Agriculture accounts for about $16 billion of the state’s economy, and NAFTA, which links the U.S. economy to trading partners Canada and Mexico, has been a boon to the state’s agriculture sector in particular.
This is an Opinion
The Arkansas World Trade Center in Rogers reports that Arkansas exports to Canada and Mexico have increased more than 400 percent since the trade pact went into effect. The two nations import 44 percent of agricultural products grown in the state, making them Arkansas’ primary agriculture markets.
In fact, Canada and Mexico account for a third of all Arkansas exports, according to the Congressional Research Service, and more than 100,000 jobs in Arkansas depend on trade with the two countries, the Trade Center says.
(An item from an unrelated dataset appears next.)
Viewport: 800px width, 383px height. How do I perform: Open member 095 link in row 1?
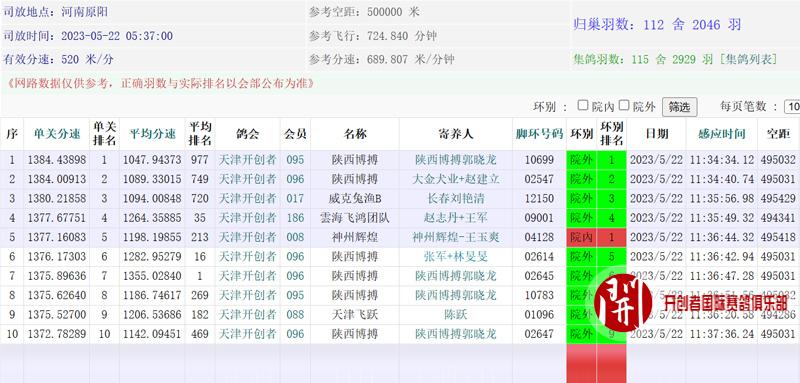[x=295, y=160]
Arkansas-grown business behemoths Wal-Mart Stores and Tyson Foods have also benefited hugely from the trade agreement.
“We are known as global leaders,” Gov. Asa Hutchinson said at a meeting on NAFTA and Arkansas earlier this month at the Trade Center. “We cannot retreat from that global presence in the marketplace without harming our workers and businesses in the state.” In December, the governor took this message to the White House personally.
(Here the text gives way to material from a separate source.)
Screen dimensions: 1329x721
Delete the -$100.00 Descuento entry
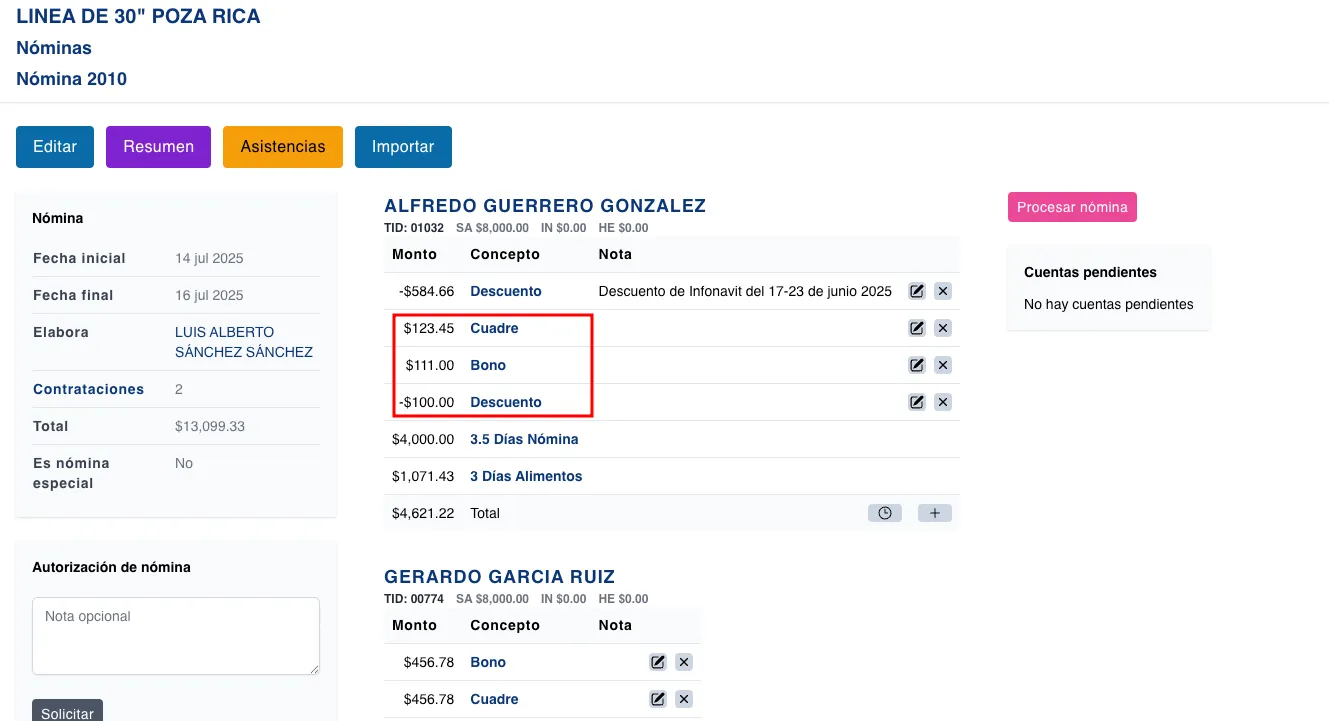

On the day we went to press, Trump indicated there might be hope for the treaty. “Will it be renegotiated? We’re trying right now,” he said in an interview Thursday with CNBC. “I think we have a good chance, but we’ll see what happens.” See what we mean about malleable?
Where NAFTA can be improved, it should be improved, but scrapping the pact in its entirety would create real economic pain in Arkansas.